Il résulte du jugement rendu le 18 septembre 2020 que déjà, au cours de la procédure antérieure, Madame [M] [E] faisait valoir que l'enquête administrative sur laquelle s'était fondé le CRRMP pour rendre son avis négatif avait été partielle et partiale. Elle indiquait que seuls deux de ses quatre employeurs avaient été interrogés et qu’ils avaient une vision tronquée du volume d'activité, minimisant son travail quotidien. Elle apportait de nouveaux éléments pour justifier la réalité des travaux accomplis et du volume d'heures effectuées quotidiennement.
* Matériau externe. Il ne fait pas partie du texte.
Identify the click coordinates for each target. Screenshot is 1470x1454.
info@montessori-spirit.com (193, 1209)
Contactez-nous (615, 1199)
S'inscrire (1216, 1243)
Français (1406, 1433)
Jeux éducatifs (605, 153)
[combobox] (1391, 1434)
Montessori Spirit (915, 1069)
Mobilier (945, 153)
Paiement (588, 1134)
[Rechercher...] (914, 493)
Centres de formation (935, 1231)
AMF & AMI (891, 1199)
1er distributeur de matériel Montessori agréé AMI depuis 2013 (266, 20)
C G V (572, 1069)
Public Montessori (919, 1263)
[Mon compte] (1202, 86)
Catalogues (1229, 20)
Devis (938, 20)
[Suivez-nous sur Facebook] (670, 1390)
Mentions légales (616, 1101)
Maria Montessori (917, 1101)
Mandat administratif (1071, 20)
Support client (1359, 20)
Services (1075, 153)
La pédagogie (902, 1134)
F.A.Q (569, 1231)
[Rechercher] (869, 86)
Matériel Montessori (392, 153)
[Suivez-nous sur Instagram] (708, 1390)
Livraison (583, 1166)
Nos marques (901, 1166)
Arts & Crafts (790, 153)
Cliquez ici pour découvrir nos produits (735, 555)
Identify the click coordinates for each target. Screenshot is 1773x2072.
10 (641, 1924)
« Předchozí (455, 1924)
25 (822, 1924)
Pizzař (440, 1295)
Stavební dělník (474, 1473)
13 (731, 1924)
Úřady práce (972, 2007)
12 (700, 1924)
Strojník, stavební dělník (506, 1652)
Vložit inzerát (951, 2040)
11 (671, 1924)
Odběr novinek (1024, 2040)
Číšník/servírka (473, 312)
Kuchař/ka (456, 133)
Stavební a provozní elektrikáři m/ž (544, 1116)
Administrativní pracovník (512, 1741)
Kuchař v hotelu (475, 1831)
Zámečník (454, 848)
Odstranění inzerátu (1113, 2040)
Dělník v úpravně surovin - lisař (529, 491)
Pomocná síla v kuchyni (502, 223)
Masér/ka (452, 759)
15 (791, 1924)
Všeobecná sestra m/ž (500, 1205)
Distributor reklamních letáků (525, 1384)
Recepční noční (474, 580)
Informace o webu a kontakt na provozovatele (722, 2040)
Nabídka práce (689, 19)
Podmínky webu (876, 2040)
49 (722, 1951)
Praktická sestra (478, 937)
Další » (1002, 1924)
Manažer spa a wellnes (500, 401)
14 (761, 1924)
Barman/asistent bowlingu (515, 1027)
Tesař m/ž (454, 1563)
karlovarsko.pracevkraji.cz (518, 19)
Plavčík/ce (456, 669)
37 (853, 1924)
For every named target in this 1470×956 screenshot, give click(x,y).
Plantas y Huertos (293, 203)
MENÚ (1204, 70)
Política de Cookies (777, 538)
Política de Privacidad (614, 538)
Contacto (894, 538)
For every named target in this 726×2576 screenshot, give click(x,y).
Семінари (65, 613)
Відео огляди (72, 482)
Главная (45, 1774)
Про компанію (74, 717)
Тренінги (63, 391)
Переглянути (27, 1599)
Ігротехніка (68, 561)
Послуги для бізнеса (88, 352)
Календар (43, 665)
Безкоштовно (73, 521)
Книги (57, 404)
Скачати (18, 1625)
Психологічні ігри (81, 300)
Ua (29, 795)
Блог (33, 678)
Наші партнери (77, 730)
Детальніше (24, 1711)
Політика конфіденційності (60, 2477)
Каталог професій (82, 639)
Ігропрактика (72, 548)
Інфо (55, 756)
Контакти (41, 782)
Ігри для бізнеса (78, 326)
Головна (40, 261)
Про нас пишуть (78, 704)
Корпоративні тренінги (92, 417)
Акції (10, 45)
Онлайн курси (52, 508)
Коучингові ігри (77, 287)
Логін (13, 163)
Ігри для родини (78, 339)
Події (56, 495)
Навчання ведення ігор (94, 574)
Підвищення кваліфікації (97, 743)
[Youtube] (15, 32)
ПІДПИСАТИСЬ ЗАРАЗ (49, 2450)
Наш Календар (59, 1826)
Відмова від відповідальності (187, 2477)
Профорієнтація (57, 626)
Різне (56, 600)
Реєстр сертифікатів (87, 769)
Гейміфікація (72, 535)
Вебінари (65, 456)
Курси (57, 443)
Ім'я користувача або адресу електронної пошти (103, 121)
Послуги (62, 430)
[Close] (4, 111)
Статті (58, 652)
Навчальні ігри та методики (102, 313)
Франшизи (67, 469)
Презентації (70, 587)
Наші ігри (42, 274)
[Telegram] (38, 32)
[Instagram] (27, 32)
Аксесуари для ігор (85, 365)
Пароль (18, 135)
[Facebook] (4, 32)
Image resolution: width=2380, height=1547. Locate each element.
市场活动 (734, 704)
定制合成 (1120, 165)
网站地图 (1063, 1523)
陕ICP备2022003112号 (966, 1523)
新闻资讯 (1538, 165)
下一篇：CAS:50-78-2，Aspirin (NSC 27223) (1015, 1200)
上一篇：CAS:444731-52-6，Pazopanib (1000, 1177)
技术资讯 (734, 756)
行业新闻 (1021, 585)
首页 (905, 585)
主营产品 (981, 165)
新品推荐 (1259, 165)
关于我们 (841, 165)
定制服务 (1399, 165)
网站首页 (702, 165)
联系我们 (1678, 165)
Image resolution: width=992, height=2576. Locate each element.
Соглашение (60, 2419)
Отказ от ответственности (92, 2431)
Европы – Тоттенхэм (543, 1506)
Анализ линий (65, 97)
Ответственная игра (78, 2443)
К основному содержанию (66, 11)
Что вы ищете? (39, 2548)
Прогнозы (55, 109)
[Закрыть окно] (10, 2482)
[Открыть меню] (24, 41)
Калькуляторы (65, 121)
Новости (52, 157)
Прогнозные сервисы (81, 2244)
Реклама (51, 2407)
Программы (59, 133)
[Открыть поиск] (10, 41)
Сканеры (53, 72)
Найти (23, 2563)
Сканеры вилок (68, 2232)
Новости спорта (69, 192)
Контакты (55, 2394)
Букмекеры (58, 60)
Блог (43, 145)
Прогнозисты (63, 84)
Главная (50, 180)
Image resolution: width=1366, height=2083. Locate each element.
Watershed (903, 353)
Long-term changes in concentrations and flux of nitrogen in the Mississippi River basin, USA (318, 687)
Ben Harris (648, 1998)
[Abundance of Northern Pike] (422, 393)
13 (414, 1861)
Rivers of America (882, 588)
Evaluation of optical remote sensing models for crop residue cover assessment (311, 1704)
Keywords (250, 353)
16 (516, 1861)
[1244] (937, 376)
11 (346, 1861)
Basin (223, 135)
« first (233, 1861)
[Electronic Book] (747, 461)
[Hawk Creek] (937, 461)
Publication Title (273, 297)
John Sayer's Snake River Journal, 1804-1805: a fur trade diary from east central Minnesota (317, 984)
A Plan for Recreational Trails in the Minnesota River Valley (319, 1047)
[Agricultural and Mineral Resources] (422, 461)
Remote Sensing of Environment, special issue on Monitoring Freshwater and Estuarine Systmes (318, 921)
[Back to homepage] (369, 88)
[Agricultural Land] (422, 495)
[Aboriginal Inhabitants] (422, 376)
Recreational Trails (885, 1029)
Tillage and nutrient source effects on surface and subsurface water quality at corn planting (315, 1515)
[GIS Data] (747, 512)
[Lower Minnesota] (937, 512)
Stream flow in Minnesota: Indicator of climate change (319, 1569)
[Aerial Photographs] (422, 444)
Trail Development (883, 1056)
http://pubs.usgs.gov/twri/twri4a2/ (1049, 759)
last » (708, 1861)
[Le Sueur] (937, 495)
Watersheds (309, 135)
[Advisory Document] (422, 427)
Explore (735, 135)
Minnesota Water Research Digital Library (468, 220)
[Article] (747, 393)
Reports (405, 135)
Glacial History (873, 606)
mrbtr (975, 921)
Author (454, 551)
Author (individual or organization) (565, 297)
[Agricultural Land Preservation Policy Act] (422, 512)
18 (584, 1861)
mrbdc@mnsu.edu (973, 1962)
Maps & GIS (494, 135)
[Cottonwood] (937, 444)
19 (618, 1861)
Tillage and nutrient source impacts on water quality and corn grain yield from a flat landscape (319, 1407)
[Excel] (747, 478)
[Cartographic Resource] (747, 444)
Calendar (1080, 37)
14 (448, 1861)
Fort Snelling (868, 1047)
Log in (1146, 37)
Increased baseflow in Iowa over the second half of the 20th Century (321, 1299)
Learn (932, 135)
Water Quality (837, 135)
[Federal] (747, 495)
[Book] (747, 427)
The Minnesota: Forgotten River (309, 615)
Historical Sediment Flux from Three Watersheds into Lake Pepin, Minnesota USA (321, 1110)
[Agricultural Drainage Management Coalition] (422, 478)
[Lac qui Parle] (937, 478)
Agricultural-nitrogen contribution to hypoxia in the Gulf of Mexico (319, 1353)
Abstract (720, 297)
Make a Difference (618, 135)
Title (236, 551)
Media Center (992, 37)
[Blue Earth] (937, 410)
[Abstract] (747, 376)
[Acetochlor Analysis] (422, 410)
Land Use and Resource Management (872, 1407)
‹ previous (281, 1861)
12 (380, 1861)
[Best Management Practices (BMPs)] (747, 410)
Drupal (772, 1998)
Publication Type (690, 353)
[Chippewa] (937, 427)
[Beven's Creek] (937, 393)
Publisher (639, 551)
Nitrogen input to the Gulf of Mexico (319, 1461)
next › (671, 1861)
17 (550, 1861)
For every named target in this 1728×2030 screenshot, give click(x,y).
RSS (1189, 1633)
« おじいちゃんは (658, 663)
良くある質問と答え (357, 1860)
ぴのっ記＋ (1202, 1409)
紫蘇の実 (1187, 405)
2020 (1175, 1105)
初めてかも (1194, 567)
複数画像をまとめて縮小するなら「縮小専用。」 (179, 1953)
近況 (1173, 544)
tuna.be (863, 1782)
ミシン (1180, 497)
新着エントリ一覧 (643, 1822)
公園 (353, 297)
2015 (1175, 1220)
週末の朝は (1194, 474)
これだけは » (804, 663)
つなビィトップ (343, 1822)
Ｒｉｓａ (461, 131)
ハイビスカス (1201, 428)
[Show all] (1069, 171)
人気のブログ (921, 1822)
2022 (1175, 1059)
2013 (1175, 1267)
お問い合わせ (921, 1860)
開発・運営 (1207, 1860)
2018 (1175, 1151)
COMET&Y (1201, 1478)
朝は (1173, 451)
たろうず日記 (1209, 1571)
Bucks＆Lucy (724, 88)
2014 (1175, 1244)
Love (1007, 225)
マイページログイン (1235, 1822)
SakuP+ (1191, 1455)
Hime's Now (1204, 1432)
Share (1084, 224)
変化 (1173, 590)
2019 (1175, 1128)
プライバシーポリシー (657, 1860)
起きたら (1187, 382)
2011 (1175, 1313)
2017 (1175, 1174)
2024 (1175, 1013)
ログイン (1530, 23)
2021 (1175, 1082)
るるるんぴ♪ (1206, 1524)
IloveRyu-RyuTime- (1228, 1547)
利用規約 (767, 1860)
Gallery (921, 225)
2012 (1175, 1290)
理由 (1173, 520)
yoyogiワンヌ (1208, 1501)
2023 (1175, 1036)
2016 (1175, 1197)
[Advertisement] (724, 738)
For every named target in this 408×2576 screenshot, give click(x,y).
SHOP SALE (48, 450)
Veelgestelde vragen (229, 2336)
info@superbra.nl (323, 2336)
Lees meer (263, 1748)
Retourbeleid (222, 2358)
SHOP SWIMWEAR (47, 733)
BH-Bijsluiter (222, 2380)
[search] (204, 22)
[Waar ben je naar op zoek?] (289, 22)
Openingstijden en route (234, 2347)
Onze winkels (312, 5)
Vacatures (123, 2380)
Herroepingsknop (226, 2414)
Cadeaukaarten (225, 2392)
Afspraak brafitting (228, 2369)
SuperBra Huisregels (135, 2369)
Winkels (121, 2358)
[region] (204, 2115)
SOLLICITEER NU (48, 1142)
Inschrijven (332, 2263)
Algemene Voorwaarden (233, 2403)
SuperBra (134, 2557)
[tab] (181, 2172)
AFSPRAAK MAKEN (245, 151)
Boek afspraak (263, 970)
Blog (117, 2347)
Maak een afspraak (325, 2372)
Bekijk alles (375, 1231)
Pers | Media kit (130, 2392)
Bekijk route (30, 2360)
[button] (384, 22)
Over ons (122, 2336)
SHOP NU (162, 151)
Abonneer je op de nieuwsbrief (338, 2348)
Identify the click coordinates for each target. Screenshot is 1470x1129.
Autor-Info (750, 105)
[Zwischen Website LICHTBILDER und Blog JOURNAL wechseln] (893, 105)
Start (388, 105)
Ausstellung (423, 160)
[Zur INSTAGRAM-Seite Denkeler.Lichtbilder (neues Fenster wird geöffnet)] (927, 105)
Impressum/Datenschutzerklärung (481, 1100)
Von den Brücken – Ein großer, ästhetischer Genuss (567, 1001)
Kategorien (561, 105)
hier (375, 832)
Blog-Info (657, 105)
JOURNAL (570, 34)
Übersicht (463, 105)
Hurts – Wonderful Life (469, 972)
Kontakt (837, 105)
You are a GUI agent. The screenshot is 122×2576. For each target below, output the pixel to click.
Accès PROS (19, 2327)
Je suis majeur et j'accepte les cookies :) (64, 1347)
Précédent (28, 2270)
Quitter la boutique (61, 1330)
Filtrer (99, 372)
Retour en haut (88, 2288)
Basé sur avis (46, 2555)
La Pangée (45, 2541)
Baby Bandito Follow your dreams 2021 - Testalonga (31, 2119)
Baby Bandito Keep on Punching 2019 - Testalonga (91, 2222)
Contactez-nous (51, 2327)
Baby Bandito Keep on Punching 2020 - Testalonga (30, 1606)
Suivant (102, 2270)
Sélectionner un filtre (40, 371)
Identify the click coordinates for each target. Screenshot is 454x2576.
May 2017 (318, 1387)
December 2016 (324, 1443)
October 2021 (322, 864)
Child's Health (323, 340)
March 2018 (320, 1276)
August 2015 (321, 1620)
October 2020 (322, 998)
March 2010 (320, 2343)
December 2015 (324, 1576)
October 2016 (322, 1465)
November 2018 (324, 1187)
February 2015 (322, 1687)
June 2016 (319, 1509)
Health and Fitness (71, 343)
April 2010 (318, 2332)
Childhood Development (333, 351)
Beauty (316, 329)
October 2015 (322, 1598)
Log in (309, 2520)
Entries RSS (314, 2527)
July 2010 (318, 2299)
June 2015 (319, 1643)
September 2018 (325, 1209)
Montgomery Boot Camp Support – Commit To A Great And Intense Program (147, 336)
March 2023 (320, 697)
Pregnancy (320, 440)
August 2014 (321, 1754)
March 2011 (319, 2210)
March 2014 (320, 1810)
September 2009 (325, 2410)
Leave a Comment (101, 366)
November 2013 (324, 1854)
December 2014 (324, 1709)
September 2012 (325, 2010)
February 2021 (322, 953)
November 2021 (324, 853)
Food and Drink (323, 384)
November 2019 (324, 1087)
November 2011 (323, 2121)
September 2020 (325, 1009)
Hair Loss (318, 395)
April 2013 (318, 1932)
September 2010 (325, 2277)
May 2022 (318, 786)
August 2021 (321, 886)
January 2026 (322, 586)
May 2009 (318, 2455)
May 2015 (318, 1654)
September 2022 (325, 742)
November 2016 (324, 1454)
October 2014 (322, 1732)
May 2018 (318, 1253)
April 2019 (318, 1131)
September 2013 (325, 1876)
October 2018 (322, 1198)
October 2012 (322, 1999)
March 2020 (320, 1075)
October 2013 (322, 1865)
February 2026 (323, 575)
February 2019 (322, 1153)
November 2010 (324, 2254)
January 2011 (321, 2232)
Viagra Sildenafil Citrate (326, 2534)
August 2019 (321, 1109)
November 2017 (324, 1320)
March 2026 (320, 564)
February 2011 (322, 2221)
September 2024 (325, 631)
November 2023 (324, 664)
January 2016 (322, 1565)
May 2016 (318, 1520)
Le tribunal, après avoir désigné un second CRRMP, a indiqué : “Il appartiendra à Madame [M] [E] de transmettre au CRRMP tous les éléments objectifs médicaux dont elle dispose pour établir que sa pathologie est en lien direct est essentiel avec son travail. À cette fin, un délai d'un mois lui sera imparti à compter de la notification du présent jugement pour transmettre ces pièces au comité.”
Dans son avis, le second CRRMP précise : “Après avoir étudié les pièces du dossier communiqué, il n'a pas retrouvé d'autres éléments que ceux fournis par l'organisme au CRRMP d'Île-de-France et permettant de remettre en cause son avis.”, ce dont il résulte que Madame [M] [E] n'a communiqué aucune pièce au second CRRMP.
Contrairement à ses allégations, il ne s'agit pas de nouveaux éléments produits par elle, mais des mêmes pièces produites il y a quatre ans, et qui n'ont fait l'objet d'aucune communication, ni au premier CRRMP, ni au second.
Ainsi, Madame [M] [E] ne pourra qu’être déboutée de sa demande tendant à écarter les avis émis par les deux CRRMP successifs des 23 février 2016 et 5 octobre 2021.
En tout état de cause, le CRRMP de la région Hauts de France a bien retenu un volume hebdomadaire de travail de 15 heures, comme le revendique Madame [M] [E] dans ses écritures. Par ailleurs, la pathologie en cause affecte, d’après la littérature médicale qu’elle communique, les femmes de ménage en raison du nettoyage des vitres car le geste de l’épaule est alors sans soutien, ce qui n’est pas le cas pour le reste des mouvements effectués dans le cadre de cette activité. Madame [M] [E] ne démontre pas qu’elle nettoyait les vitres deux heures par jour.
Au regard de ces éléments, le second CRRMP n'ayant retenu aucun lien direct entre l'affection présentée et l'exposition professionnelle et Madame [M] [E] ne rapportant pas la preuve d'un tel lien, il y a lieu de rejeter le recours de cette dernière et de confirmer la décision de la CPAM des Yvelines refusant la prise en charge de l'affection déclarée le 8 juin 2015 au titre de la législation professionnelle.
Succombant à l’instance, Madame [M] [E] sera condamnée aux dépens.
PAR CES MOTIFS
Le Tribunal, statuant publiquement, en premier ressort et par jugement contradictoire mis à disposition au greffe le 29 août 2024 ;
Déboute Madame [M] [E] de l'ensemble de ses demandes ;
Confirme la décision de la CPAM des Yvelines refusant à Madame [M] [E] la prise en charge de l'affection décrite par le certificat médical initial du 8 juin 2015, tendinopathie de l’épaule droite, m.sus épineux et m.épineux, au titre de la législation professionnelle ;
Condamne Madame [M] [E] aux dépens.
Dit que tout appel de la présente décision doit, à peine de forclusion, être interjeté dans le mois de la réception de la notification de la présente décision.